El Secreto del Contentamiento
Pablo no escribió esta carta desde un palacio de mármol o durante unas vacaciones relajantes. Escribió estas palabras estando prisionero en Roma. Estaba encadenado, esperando un juicio que podría terminar en su ejecución.
A pesar de sus circunstancias, él declara: "He aprendido a contentarme, cualquiera que sea mi situación. Sé vivir humildemente, y sé tener abundancia... Todo lo puedo en Cristo que me fortalece".
La fortaleza de Cristo no es una fórmula mágica para ganar un partido de fútbol, aprobar un examen sin estudiar o hacernos millonarios. Es algo mucho más profundo y vital: es el poder sobrenatural para mantener la paz, el gozo y la fe en cualquier circunstancia de la vida.
En Todo Momento
- En la escasez y la necesidad, Cristo te fortalece para no desesperar y confiar en Su provisión.
- En la enfermedad y el dolor, Cristo te fortalece para soportar el proceso con esperanza.
- En la abundancia y el éxito, Cristo te fortalece para no llenarte de orgullo y mantenerte humilde y generoso.
- En la debilidad absoluta, cuando sientes que ya no puedes dar un paso más, la fuerza de Cristo se perfecciona en ti.
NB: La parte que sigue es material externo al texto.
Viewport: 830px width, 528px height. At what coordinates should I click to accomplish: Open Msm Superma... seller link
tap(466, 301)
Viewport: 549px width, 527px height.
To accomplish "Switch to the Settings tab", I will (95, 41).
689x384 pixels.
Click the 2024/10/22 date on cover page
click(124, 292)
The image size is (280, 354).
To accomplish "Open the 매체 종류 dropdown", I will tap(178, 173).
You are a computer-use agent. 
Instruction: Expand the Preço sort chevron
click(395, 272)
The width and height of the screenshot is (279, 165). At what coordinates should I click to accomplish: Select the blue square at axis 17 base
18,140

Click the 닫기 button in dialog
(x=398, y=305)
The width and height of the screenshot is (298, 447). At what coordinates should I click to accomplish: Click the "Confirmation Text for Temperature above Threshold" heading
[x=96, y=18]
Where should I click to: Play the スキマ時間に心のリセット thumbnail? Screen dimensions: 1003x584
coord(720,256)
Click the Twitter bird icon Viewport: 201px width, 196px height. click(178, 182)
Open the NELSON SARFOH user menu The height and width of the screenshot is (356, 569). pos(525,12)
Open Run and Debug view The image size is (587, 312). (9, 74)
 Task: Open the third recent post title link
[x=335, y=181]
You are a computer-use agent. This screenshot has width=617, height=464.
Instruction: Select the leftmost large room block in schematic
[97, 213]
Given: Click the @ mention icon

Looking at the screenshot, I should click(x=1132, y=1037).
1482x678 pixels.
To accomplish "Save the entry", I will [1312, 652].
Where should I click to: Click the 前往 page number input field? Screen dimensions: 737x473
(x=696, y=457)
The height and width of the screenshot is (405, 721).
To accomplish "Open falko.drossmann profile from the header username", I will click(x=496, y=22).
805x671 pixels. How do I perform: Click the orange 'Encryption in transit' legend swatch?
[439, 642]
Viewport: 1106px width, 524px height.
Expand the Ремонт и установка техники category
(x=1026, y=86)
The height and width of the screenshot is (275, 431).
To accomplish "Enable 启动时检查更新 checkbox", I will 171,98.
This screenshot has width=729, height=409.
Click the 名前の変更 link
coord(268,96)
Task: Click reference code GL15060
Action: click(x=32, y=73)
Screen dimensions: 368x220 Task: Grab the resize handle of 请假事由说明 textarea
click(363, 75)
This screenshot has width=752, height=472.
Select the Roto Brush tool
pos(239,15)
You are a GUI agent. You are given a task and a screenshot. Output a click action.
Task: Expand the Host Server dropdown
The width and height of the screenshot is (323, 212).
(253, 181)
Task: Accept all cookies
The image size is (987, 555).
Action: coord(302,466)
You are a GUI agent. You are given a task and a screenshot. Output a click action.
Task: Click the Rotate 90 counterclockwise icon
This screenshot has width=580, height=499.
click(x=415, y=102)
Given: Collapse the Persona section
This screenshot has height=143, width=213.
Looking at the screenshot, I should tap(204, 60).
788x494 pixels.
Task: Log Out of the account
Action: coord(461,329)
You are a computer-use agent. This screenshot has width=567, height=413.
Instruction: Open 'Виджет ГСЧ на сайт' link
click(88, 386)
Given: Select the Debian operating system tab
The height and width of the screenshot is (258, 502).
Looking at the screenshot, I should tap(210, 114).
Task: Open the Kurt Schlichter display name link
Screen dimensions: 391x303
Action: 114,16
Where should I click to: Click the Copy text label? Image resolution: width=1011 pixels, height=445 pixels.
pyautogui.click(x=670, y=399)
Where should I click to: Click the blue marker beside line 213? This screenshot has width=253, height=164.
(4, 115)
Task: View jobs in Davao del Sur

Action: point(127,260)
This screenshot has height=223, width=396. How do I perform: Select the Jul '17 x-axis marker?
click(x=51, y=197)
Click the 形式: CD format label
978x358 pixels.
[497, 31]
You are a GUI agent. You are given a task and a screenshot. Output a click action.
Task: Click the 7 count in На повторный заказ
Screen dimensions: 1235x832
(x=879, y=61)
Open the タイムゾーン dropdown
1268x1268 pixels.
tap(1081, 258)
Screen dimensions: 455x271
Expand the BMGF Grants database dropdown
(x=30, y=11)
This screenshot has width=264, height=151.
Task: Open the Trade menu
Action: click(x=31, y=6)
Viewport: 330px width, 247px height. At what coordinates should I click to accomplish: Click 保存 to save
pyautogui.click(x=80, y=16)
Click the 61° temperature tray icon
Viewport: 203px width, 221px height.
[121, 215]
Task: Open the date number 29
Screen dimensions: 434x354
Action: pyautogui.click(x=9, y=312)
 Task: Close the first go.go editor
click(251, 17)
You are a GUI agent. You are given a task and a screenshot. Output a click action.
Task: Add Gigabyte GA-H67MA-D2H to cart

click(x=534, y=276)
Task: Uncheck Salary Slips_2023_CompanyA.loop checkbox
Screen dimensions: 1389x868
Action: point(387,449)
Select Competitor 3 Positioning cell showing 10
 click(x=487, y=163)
Nuestra capacidad humana tiene un límite. Nuestros recursos se agotan, nuestra energía se desvanece y nuestras emociones fluctúan. Pero cuando llegamos al final de nosotros mismos, es ahí donde comienza la fortaleza inagotable de Dios.
Hoy, sea cual sea la "montaña" que estés enfrentando o el "valle" por el que estés cruzando, no estás solo. Tienes a tu disposición la misma fuerza divina que levantó a Jesús de entre los muertos. Apóyate en Él, porque en Él, verdaderamente todo lo puedes.